But the civil case doesn't just seek Abu Ali's return. It seeks a
determination that his detention and interrogation in Saudi Arabia
were unlawful, a determination that could challenge perhaps the
most controversial aspect of the war on terrorism: the policy of
"extraordinary rendition," whereby suspected terrorists are sent to
foreign allies, where their questioning need not be inhibited by
U.S. laws barring torture. Bates ruled in December that the U.S.
government had to disclose in court any information about its role
in Abu Ali's foreign detention, putting rendition on a path to
public scrutiny.

Ironically, Abu Ali's criminal indictment threatens that disclosure.
Now that he will stand trial, the original purpose of his civil
suit--returning him to the United States--has been satisfied, and
the Justice Department will seek to dismiss it. If Justice
succeeds, it will have preempted one of the most significant
attempts yet to cast light on extraordinary rendition. In other
words, an initial victory for Abu Ali might represent a setback for
keeping the war on terrorism in line with U.S. human rights
obligations.

In June 2003, after an Al Qaeda bomb in Riyadh killed more than 30
people, Saudi authorities arrested Abu Ali at the Islamic
University of Medina, where he was studying on a scholarship. Three
other American citizens were also detained, extradited to the
United States, and charged with involvement in a Northern Virginia
jihadist cell. Initially, American officials suspected Abu Ali of
being part of the same cell. Five days after Abu Ali's arrest, FBI
agents searched his family's house in Virginia and discovered
jihadist books and audio tapes, as well as a document on how to
avoid surveillance.

But Abu Ali was never charged with any wrongdoing. He remained in
Saudi custody--though he received visits from FBI interrogators. As
his imprisonment dragged on, some American officials became less
convinced of Abu Ali's involvement in terrorism. In June 2004,
Michael A. Mason, assistant director of the FBI's Washington field
office, told members of Abu Ali's Falls Church mosque that, when he
asked his colleagues whether "we have a continuing interest in this
individual ... the answer I got was no." But, if American
interrogators didn't have an interest in Abu Ali, prosecutors did:
Court papers filed by Abu Ali's parents allege that a State
Department consular official told them in June 2004 that the
Justice Department was still investigating their son.

All this led Abu Ali's family to believe that the United States was
using the Saudis to detain Abu Ali indefinitely and subject him to
conditions from which U.S. citizenship is supposed to protect
him--including torture, routine in Saudi Arabia. As a result, his
family filed the habeas corpus petition in July 2004. Justice
Department attorneys argued that U.S. courts had no jurisdiction
over American citizens held by foreign governments. But Bates, a
George W. Bush appointee, rejected this contention in mid-December,
ruling, "The Court concludes that a citizen cannot be so easily
separated from his constitutional rights. ... There is at least
some circumstantial evidence that Abu Ali has been tortured during
interrogations with the knowledge of the United States." He then
ordered the U.S. government to disclose evidence detailing its role
in Abu Ali's detention and interrogation.

▸ What the exercise asks
Repeat the passage on Abu Ali's detention word for word, between "But Abu Ali" and "investigating their son.", inclusive.

▸ Dataset extract

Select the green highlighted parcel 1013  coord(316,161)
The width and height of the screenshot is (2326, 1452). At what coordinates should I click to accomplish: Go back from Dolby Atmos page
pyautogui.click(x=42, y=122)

▸ Solution for this exercise
But Abu Ali was never charged with any wrongdoing. He remained in
Saudi custody--though he received visits from FBI interrogators. As
his imprisonment dragged on, some American officials became less
convinced of Abu Ali's involvement in terrorism. In June 2004,
Michael A. Mason, assistant director of the FBI's Washington field
office, told members of Abu Ali's Falls Church mosque that, when he
asked his colleagues whether "we have a continuing interest in this
individual ... the answer I got was no." But, if American
interrogators didn't have an interest in Abu Ali, prosecutors did:
Court papers filed by Abu Ali's parents allege that a State
Department consular official told them in June 2004 that the
Justice Department was still investigating their son.